Sun Dec 8th through Sat the 14th, 2019 at Vancouver Convention Center
This paper solves the task of knowledge base completion i.e. filling the missing relations between two entities by combining Statistical Relational Model like Markov Logic, and knowledge graph embedding method like TransE. Authors define a set of rules to be used in MLNs and then define a joint probability distribution over the observed and hidden triplets. Similarly, they define a joint probability distribution using KGE approaches (specifically they chose transE model). Then they employ the variational EM algorithm to learn the MLN weights and finally predicting the probabilities of hidden triplets. Originality: I really liked the paper, and enjoyed thoroughly reading it. Although people have looked into this idea of combining rule-based and KGE approaches in several papers, the idea of combining a pure SRL model like Markov Logic is new AFAIK. Quality: The paper has an adequate amount of theory, complemented well with the experiments on well-known 4 datasets. The ablation study, both in terms of KGE models and rules of the MLN shows the effectiveness of their approach. However, I have the following issues: (1) they haven't provided details about the rules of MLNs they have created. In the code also, I couldn't find the details about the exact MLN rules they created. For example, for what relations did they create formulas of MLNs?, (2) They have learned MLN weights using a vanilla gradient descent, however almost all the current approaches using MLN use a much better method like prescaled conjugate gradient descent or LBFGS in case of pseudologlikelihood. Do you have a specific reason to not choose those methods? (3) Moreover, they have yet to compare their method against the SOTA method like RotatE. Clarity: The paper is written very clearly, and necessary theorems and proofs have been provided. Significance: This is a significant work, but the lack of comparison against the SOTA method makes it a weak accept. Some typos: Line 143: Varational -> Variational Eq 6: should be p_w instead of p UPDATE: I have read the author's feedback and am convinced with their response. I vote for accepting this work for the poster presentation.
This paper shows introduces a way to combine a markov (logic) network with knowledge graph embeddings. In particular, the approach uses EM to train the weights of a Markov Logic Network in the M-step while inferring latent triple states using a KG embedding model as variational distribution in the E-step.
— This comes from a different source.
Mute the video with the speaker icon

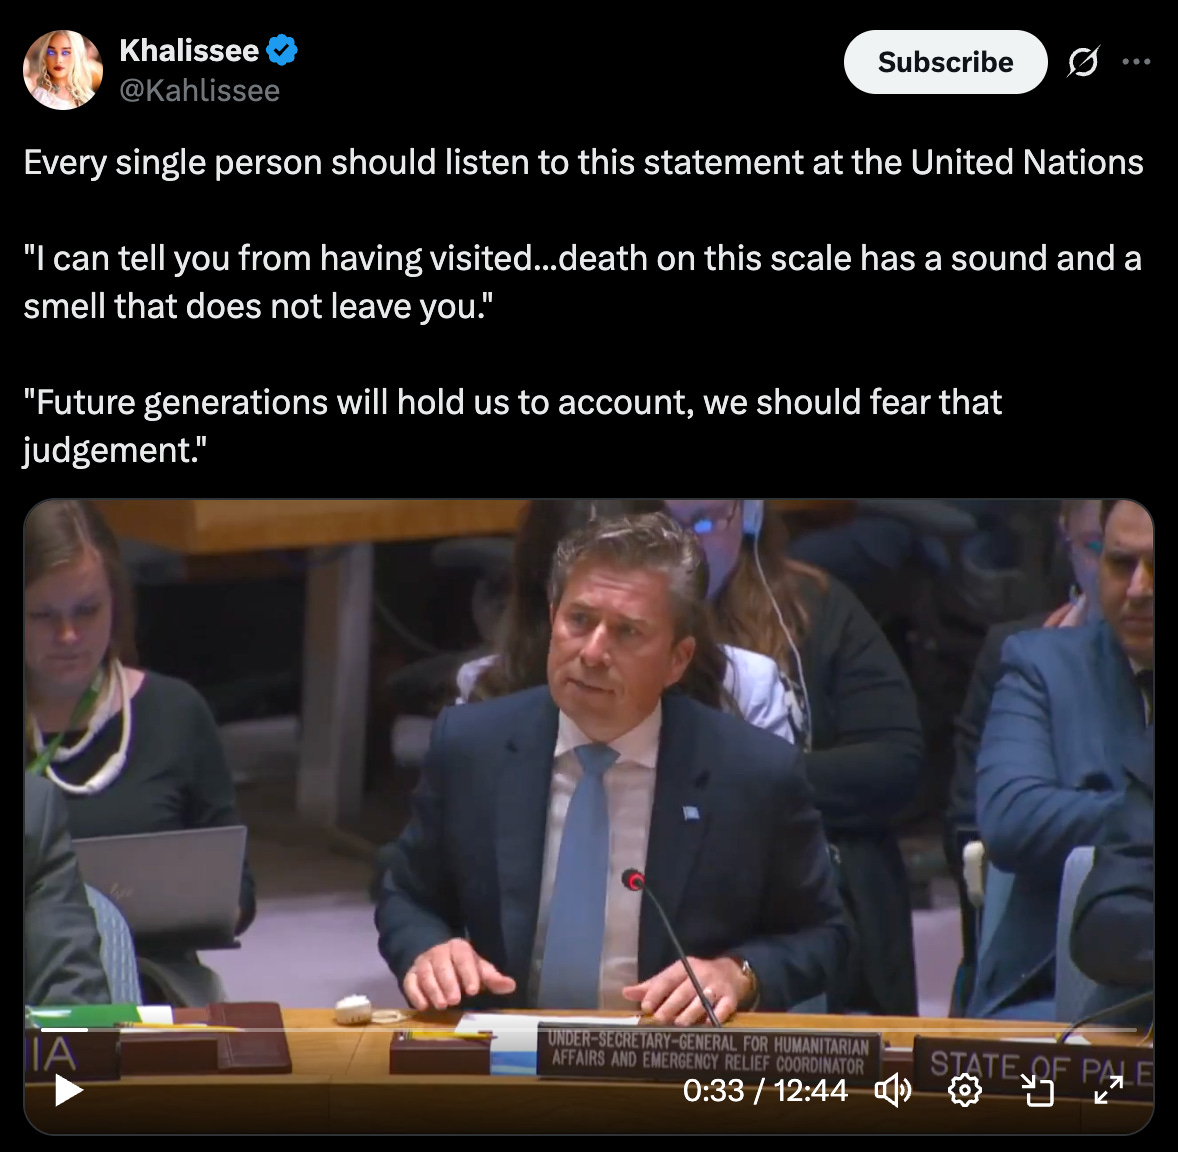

Results on various standard benchmarks are convincing. I think this paper is well written and relatively clear. The idea is straightforward but in a good way (the kind of thing I thought people would have tried much earlier but haven't). The results are convincing and reasonably ablated. There are various approximations/heuristics that the authors use to make this tractable (e.g. sampling the markov blanket before calculating the expectation). These have fewer theoretical groundings but the empirical results justify them. The paper could do a better job in discussing recent related work such as "Learning Explanatory Rules from Noisy Data", "End-to-End Differentiable Proving" and "Adversarial Sets for Regularising Neural Link Predictors" that are either related or very related (the last one for example).
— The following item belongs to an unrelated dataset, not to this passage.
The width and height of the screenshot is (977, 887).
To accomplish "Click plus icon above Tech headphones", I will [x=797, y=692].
The paper is clearly written. I find the variational EM training of MLNs to be interesting. In the E-step, it cleverly uses graph embeddings to sample the truth values of hidden triplets, thereby completely defining the Markov blanket of each triplet for the M-step. This circumvents the need for (intractable) inference to obtain the values of the hidden triplets. However, I do not find the M-step to be novel because the maximization of pseudolikelihood for MLNs is standard fare (e.g., ). I have two misgivings about the paper, both of which relate to recent hybrid approaches RUGE  and NNE-AER . First, the paper does not position its proposed system clearly vis-a-vis RUGE and NNE-AER. Both systems combine knowledge graph embeddings with first-order logic, and their logical rules are soft and hence capture their inherent uncertainty. The rules are also encapsulated in a maximization equation in a principled manner. Hence, both systems seem to integrate soft logical rules with graph embeddings in as principled a manner as the paper's system. This begs the question of why the paper's system does better than RUGE and NNE-AER in the experiments. Second, I do not think the experimental comparison with RUGE and NNE-AER are truly apples-to-apples. The empirical numbers are taken from the RUGE and NNE-AER papers. In those papers, NNE-AER only considers "non-negativity" rules and "approximate entailment" rules, and RUGE only considers Horn clauses of length at most 2. In contrast, this paper considers four rule types: composition rules, inverse rules, symmetric rules, and subrelation rules. Hence, it is possible that the paper is doing better than RUGE and NNE-AER simply because it considers a different (and possibly bigger) universe of rules, rather than through a more principled combination of soft logic and graph embeddings. UPDATE: In their feedback, the authors have sufficiently addressed my two misgivings with regards to RUGE and NNE-AER. Hence, I will upgrade my score to "marginally above acceptance".